In position papers published this week, the UK Government put forward suggestions on how trade, customs, and the border between Northern Ireland and the Republic would work after Brexit.
While Theresa May’s government claimed that the UK will be pushing for a “seamless and frictionless” border between Northern Ireland and Ireland, Foreign Affairs Minister Simon Coveney continued to warn that we must prepare for a worst-case scenario.
Announcing the study, Ms Fitzgerald said it is important that Ireland now looks to take advantage of the opportunities under existing and prospective free trade agreements, and ensure our businesses are prepared to access new markets and compete internationally.
She said: “I am strongly committed to ensuring that the Government is doing everything possible to respond strongly to the impacts of Brexit and to safeguard Irish jobs in every part of the country, protect investment and expand exports.”
The study will begin in October and will look into taking advantage of agreements between the EU and Korea, Canada, and Japan as well as prospective agreements with Mexico, New Zealand, and Australia.
Meanwhile, Fianna Fáil foreign affairs spokesman Darragh O’Brien said he has “serious concerns” for Ireland if the UK proposals are accepted and said the Government must now fight hard to negotiate a deal in the interests of all Irish exporters.
“Despite confirming that they will leave the single market, the British government supposedly prioritises barrier-free trade with Ireland. Furthermore, while it will exit the customs union, the UK have seemingly made it a priority to avoid the introduction of a new border around Northern Ireland.

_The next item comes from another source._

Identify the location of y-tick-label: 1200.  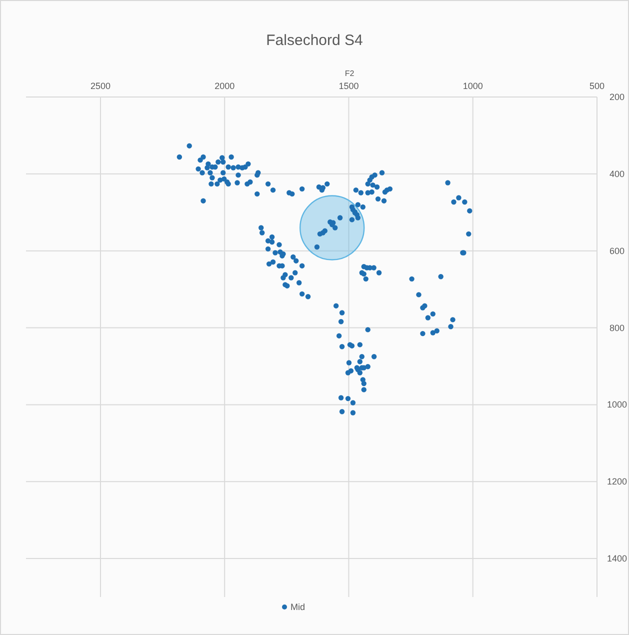
(617, 482).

“It is therefore becoming increasingly apparent that the British Government is determined to retain all of the benefits of EU membership but without meeting any of their obligations.”
He added that this negotiation position would be “extremely difficult” for Europe and Ireland to agree upon.
The Irish Creamery Milk Suppliers Association also highlighted the implications that a hard border would have on milk processing. Its president, John Comer, said: “Effectively the UK proposals amount to Boris Johnson’s ‘have cake and eat it’ ambition which seeks to retain trade arrangements with the EU ‘as is’ without any of what they perceive as the disadvantages of membership of either the EU or the customs union.”